# Passage shown:
= Beginning of Section =

Claremont serial killer trial verdicts due

By AAP Newswire

Accused Claremont serial killer Bradley Robert Edwards is set to learn his fate with a judge to deliver his long-awaited verdicts next week.

Edwards, 51, denies murdering secretary Sarah Spiers, 18, childcare worker Jane Rimmer, 23, and solicitor Ciara Glennon, 27, after they each spent a night out with friends in the affluent suburb's pubs in 1996 and 1997.

The confessed rapist and former Telstra technician faced a seven-month trial in the Supreme Court of Western Australia which concluded in late-June.

Justice Stephen Hall will hand down his verdicts next Thursday, having spent almost three months considering the evidence which included testimony from more than 200 witnesses as well as DNA and fibre analysis.

Edwards was charged with the murder of Ms Rimmer and Ms Glennon after a raid on his Kewdale home in December 2016.

He has been remanded in prison since then and was charged with Ms Spiers' murder in February 2018.

The bodies of Ms Rimmer and Ms Glennon were discovered in bushland weeks after they were killed, but Ms Spiers' body has never been found.

Presiding over the trial without a jury due to the huge publicity and graphic exhibits, Justice Hall heard evidence from Edwards' two ex-wives, his love rival, former friends, ex-colleagues and people who had run-ins with a stranger lurking in Claremont offering lifts.

Edwards was aged 19 when he committed his first known offence against women, breaking into the home of an 18-year-old he distantly knew from their Huntingdale neighbourhood and indecently assaulting her as she slept in 1988.

It provided the crucial piece of evidence detectives needed to arrest him almost 29 years later for the murders of Ms Rimmer and Ms Glennon.

He'd left behind a semen-stained silk kimono stolen from a washing line in Huntingdale and when it was finally tested in November 2016, DNA matched swabs taken from a teenager he abducted from Claremont then raped at nearby Karrakatta Cemetery in 1995.

It also matched cellular material found under Ms Glennon's fingernails.

Investigators looked more deeply into other offences in Huntingdale and discovered fingerprints taken from an attempted break-in in 1988 which matched Edwards' prints in the national database.

He was on file for attacking a Hollywood Hospital social worker from behind, covering her mouth and dragging her towards toilets while he was working for Telstra in 1990.

Edwards didn't admit the Huntingdale and Karrakatta crimes until the month before his trial began.

The defence case lasted mere minutes, with Edwards electing not to take the stand and his barrister calling no witnesses.

But Paul Yovich spent the trial and closing remarks suggesting the DNA evidence had been contaminated in the laboratory by samples taken from Edwards' rape victim, although prosecutors said they never came near each other.

Much of it related to fibres prosecutors allege came from Edwards' work car and clothes that were found on Ms Glennon, Ms Rimmer and the rape victim.

= End of Section =

# Problem details:
According to the article on the Claremont trial, why did Justice Hall hear the case without a jury? Reply in one to three sentences. The rows that follow are separate material and are unrelated to the article above.

# Extracted information:
= Beginning of Section =

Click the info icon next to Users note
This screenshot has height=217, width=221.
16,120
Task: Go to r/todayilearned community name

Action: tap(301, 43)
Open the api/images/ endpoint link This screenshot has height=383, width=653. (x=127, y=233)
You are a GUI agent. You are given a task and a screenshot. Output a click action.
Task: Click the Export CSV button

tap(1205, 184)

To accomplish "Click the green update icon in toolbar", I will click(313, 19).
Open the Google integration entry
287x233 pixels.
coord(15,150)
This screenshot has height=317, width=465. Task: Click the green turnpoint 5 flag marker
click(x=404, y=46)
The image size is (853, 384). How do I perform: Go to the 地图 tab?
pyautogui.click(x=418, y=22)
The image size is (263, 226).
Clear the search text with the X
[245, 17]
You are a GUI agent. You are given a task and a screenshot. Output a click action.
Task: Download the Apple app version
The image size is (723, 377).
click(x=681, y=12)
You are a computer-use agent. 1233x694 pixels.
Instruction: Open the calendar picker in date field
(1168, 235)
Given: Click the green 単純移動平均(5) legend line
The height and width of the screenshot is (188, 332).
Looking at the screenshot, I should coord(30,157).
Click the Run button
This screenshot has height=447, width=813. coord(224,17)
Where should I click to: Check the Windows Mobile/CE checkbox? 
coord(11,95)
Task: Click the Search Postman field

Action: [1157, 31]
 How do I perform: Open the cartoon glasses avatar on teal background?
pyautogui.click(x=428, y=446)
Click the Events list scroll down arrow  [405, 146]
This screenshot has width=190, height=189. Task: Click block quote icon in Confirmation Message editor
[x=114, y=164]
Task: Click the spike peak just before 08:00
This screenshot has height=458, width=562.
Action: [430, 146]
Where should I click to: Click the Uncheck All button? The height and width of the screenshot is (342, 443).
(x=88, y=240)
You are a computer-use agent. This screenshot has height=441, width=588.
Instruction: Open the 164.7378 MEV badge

= End of Section =

# Exercise answer:
Justice Stephen Hall presided over the trial without a jury because of the huge publicity surrounding the case and its graphic exhibits.